2. Anak bukan miniatur orang dewasa. Jalan pikir anak tidak sama dengan jalan pikir orang dewasa. Orang dewasa harus dapat menyelami cara merasa dan cara berpikir anak-anak.
3. Dunia anak adalah dunia bermain.
4. Usia anak adalah usia yang paling kreatif dalam hidup manusia.
Dalam metode ini siswa aktif, dinamis, dan berlaku sebagai subjek. Namun, bukan berarti guru harus pasif, tetapi guru juga aktif dalam memfasilitasi belajar siswa dengan suara, gambar, tulisan dinding, dan sebagainya. Guru berperan sebagai pemandu yang penuh dengan motivasi, pandai berperan sebagai mediator, dan kreatif. Konteks siswa menjadi tumpuan utama.
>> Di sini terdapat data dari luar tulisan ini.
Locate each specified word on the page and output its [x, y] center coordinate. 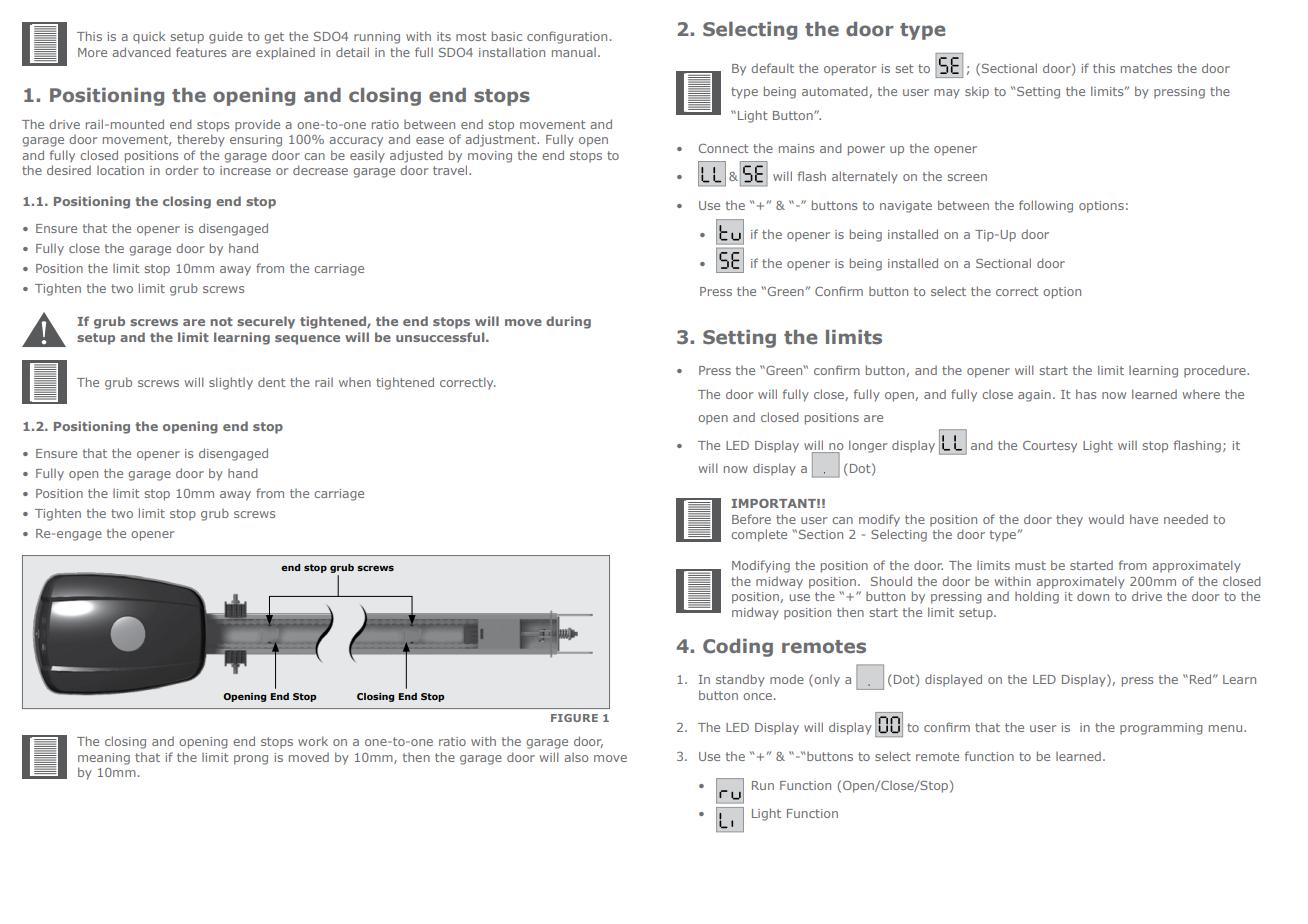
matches [1146, 68]
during [568, 322]
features [201, 52]
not [221, 321]
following [1046, 206]
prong [251, 760]
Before [751, 519]
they [1069, 520]
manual [574, 52]
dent [271, 382]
Metode ini memiliki tiga ciri pokok, yaitu:
1. belajar dari realitas atau pengalaman;
2. tidak menggurui, dan
3. dialogis.
12. Metode Konstetkstual
Pembelajaran kontekstual adalah konsepsi pembelajaran yang membantu guru menghubungkan mata pelajaran dengan situasi dunia nyata dan pembelajaran yang memotivasi siswa agar menghubungkan pengetahuan dan terapannya dengan kehidupan sehari-hari sebagai anggota keluarga dan masyarakat. Metode ini muncul sebagai reaksi terhadap teori behavioristik yang telah mendominasi pendidikan selama puluhan tahun.
Metode ini mengakui bahwa pembelajaran merupakan proses kompleks dan banyak fase yang berlangsung jauh melampaui drill oriented dan metode Stimulus-Response.
Dalam strategi ini ada tujuh elemen penting, yaitu:
1. Inkuiri
2. Pertanyaan
3. Konstruktivistik
4. Pemodelan
5. Masyarakat belajar,
6. Penilaiaan autentik, dan
7. Refleksi.
6. Proses dan Hasil Belajar
Proses dan Hasil Belajar Bahasa Indonesia mencerminkan 3 ranah, yaitu:
1. Ranah Kognitif
2. Ranah Afektif
3. Ranah Psikomotor
7. Beberapa Isi penting dalam Pembelajaran Bahasa
1. Kompetensi dan Performansi
2. Komprehensi dan Produksi
3. Dasar versus Ajar (Nature versus Nurture)
4. Kesemestaan
5. Sistemasitas dan Variabilitas
6. Bahasa dan Pikiran
7. Imitasi (Peniruan)
8. Wacana
8. Pembelajaran Bahasa Indonesia menurut KBK/KTSP
1. Siswa lebih banyak berlatih berbahasa nyata (meaning focus)
2. Tata bahasa hanya untuk membetulkan kesalahan ujaran siswa
3. Keterampilan berbahasa nyata menjadi tujuan utama
4. Membaca sebagai alat untuk belajar (Reading for Learning), bukan sekedar Learning to Read
5. Menulis sebagai alat berekspresi dan menyampaikan gagasan
6. Kelas menjadi tempat berlatih menulis, membaca, dan berbicara dalam bahasa Indonesia.
7. Penekanan pembelajaran sastra pada membaca karya sastra sebanyak-banyaknya (puisi/cerpen yang bisa diperoleh siswa dengan mudah: di majalah, karangan siswa sendiri, dsb).
8. Pembelajaran kosa kata untuk menambah kosa kata anak.

Daftar Pustaka
Depdiknas. 2003. Kurikulum 2004: Standar Kompetensi Mata Pelajaran Bahasa dan Sastra Indonesia. Jakarta.
Depdiknas. 2005. Materi Pelatihan Terintegrasi Bahasa dan Sastra Indonesia. Jilid 1, 2, dan 3. Jakarta.
Depdiknas. 2003. Pendekatan Kontekstual (Contextual Teahing and Learning) Jakarta : Dit. PLP Dirjen Dikdasmen.
Depdiknas. 2004. Kamus Besar Bahasa Indonesia. Jakarta : Balai Pustaka.
DePorter, Bobbi dkk. 2001. Quantum Teaching; Mempraktikkan Quantum Learning di Ruang-ruang Kelas. Bandung : Penerbit Kaifa.
Dryden, Gordon & Jeannette Vos. 2001. Revolusi Cara Belajar. Bandung : Penerbit Kaifa.
Hamalik, Umar. 1995. Kurikulum dan Pembelajaran. Jakarta : Bumi Aksara.